A total of 42 raw hamburger patties and 143 samples of chopped vegetables were collected for analysis, with an additional 14 resamples due to poor results. The samples were examined for spoilage bacteria and disease-causing bacteria. In addition, 282 samples were taken from the kitchen surfaces for microbiological studies to evaluate the cleanliness of the kitchen furniture and fixtures, and 14 repeat samples were taken for the same reason.
Most vegetables arrive at restaurants already chopped, and their quality is mainly affected by the storage temperature and shelf life. According to the results, the storage temperatures for the vegetables are suitable and the vegetables are used immediately after opening the package. Of the samples of chopped vegetables, 67% were microbiologically of good quality, 29% were acceptable and 4% were bad. Sensory evaluations of plant samples revealed no problems, and no disease-causing bacteria were detected.
69% of hamburger patties were microbiologically of good quality, 24% were acceptable and 7% were bad. Disease-causing Salmonella bacteria were detected in two samples and STEC bacteria (Shiga toxin-producing Escherichia coli) were found in 11 samples. All salmonella and STEC findings were traced to steaks of foreign origin.

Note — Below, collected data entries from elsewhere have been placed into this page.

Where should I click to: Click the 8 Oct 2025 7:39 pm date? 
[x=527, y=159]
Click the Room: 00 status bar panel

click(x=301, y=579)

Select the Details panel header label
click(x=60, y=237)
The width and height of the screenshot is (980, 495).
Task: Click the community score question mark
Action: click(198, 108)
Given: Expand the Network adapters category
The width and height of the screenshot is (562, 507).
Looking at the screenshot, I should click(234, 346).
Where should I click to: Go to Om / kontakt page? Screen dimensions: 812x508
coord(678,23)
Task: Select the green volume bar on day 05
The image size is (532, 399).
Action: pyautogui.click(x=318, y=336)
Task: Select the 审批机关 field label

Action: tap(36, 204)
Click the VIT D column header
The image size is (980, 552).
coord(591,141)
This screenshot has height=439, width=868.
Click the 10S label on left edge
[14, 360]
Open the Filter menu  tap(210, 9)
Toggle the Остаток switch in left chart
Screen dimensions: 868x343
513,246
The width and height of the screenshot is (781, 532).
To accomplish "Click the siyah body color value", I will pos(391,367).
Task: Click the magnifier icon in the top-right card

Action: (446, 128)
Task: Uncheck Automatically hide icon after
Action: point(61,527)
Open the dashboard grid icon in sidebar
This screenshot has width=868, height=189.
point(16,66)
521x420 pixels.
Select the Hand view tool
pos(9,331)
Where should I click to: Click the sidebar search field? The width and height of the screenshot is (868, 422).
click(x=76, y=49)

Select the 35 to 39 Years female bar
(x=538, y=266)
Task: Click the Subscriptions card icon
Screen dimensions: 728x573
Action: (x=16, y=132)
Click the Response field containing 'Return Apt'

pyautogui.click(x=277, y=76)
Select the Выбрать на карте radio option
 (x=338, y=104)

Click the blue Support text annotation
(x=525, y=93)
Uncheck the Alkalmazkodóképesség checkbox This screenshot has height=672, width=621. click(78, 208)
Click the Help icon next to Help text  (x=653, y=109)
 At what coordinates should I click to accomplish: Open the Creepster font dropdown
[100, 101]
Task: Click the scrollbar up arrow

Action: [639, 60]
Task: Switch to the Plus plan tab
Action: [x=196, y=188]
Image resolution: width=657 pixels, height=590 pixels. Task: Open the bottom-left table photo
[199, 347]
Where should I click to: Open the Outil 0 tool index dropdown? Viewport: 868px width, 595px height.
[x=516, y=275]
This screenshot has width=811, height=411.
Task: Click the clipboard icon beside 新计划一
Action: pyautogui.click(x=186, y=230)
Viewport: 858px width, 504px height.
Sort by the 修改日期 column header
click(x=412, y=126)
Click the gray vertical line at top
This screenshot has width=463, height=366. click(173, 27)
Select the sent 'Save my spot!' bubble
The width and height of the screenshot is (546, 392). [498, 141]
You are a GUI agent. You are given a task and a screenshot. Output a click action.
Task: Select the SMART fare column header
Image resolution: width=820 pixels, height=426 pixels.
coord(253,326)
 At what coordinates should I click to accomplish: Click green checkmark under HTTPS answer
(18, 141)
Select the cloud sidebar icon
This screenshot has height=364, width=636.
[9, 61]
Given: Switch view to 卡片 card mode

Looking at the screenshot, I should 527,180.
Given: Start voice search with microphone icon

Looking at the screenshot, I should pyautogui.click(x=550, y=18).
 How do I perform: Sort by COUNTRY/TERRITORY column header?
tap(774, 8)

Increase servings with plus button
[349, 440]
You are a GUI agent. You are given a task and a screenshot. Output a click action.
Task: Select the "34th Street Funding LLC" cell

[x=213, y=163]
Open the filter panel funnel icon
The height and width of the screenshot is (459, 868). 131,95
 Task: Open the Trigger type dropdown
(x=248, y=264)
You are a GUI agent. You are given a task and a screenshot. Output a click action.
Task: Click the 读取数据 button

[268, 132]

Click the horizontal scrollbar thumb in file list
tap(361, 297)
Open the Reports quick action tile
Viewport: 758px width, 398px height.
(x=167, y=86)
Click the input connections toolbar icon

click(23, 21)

Salmonella and STEC bacteria originate from the intestines of animals and usually contaminate meat during slaughter. Both salmonella and STEC bacteria are destroyed when steaks are thoroughly cooked. These bacteria can cause food poisoning in humans, with symptoms ranging from mild diarrhea to serious conditions such as bloody diarrhea and hemolytic uremic syndrome (HUS), which in severe cases can lead to kidney failure. There are more than 2,000 types of Salmonella, and all of them can potentially cause disease in humans. The most common symptoms of intestinal salmonella infection are diarrhea and fever.
The study also showed that the cleanliness of equipment and furniture in fast food restaurants was generally at a high level. Only four percent of the samples showed poor surface cleanliness.
The hygiene of fast food restaurants is checked regularly during routine visits. The results of the inspection are publicly available at www.oivahymy.fi website.
This collaborative study highlights the commitment of the City of Helsinki’s environmental services and its partner municipalities to ensuring the safety and quality of food served in fast food places, which gives consumers confidence in the hygiene and microbiological levels in these popular places to eat.